Saved entries
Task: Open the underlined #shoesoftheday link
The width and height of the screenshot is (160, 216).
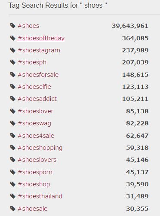Action: (41, 38)
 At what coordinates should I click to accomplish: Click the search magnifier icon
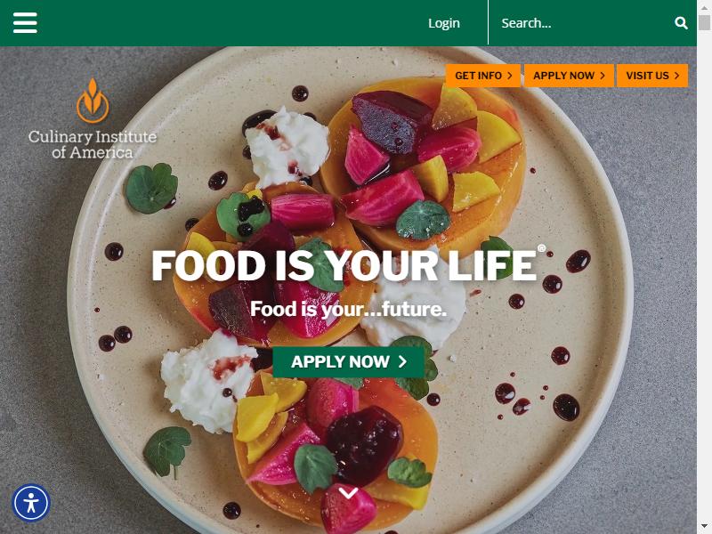681,23
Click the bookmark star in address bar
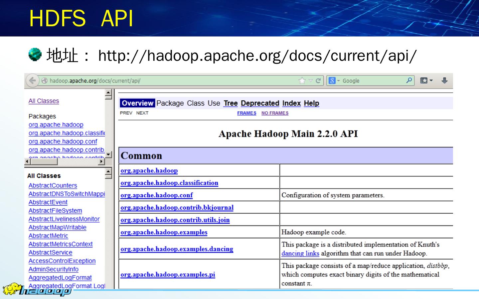The width and height of the screenshot is (479, 299). tap(302, 81)
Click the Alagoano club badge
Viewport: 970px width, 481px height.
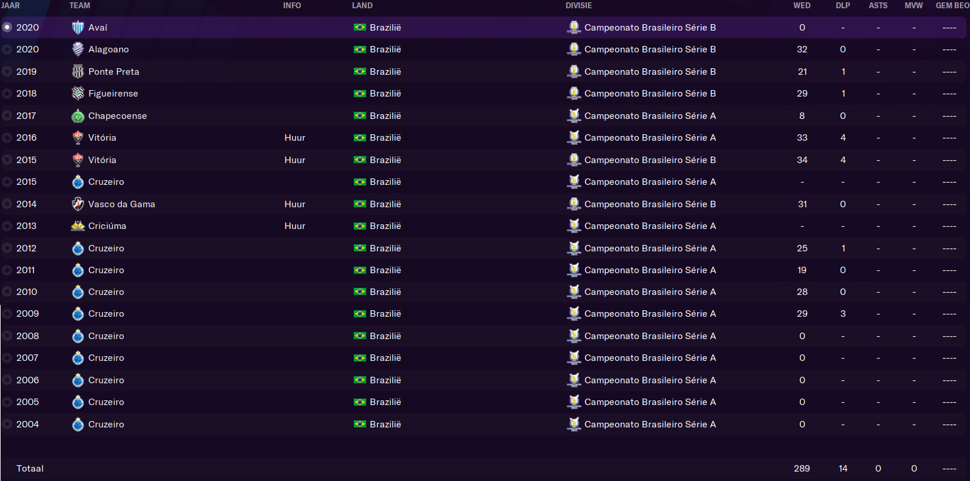(78, 49)
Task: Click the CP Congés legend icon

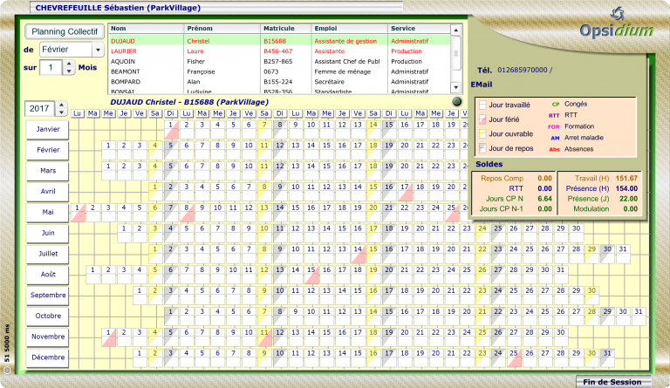Action: click(556, 104)
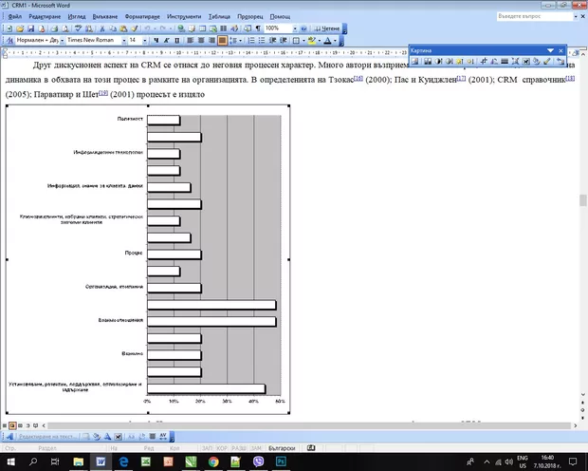
Task: Toggle Italic formatting button
Action: tap(168, 41)
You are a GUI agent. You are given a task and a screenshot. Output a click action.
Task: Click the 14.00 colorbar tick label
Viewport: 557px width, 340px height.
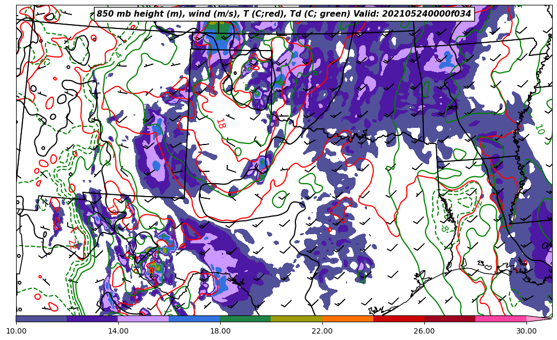pyautogui.click(x=118, y=331)
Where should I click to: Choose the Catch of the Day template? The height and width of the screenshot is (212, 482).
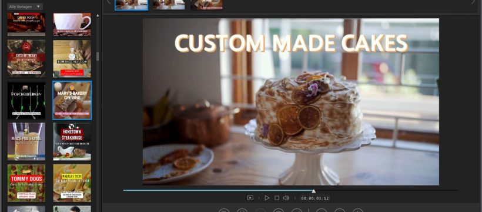[x=26, y=58]
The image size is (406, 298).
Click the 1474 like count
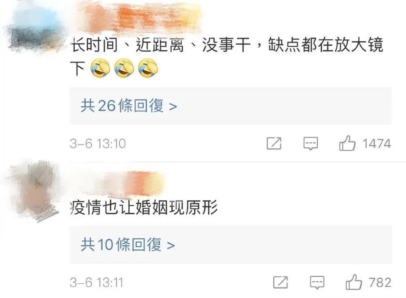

TASK STATEMENT:
Exactly the lines from the line with "Task: Click the 14.00 colorbar tick label" through the end of the data are to be reproduced, and no picture is to be included.

ANSWER TO THE PROBLEM:
Task: Click the 14.00 colorbar tick label
Viewport: 557px width, 340px height.
pyautogui.click(x=118, y=331)
Where should I click to: Choose the Catch of the Day template? The height and width of the screenshot is (212, 482).
[x=26, y=58]
The image size is (406, 298).
Click the 1474 like count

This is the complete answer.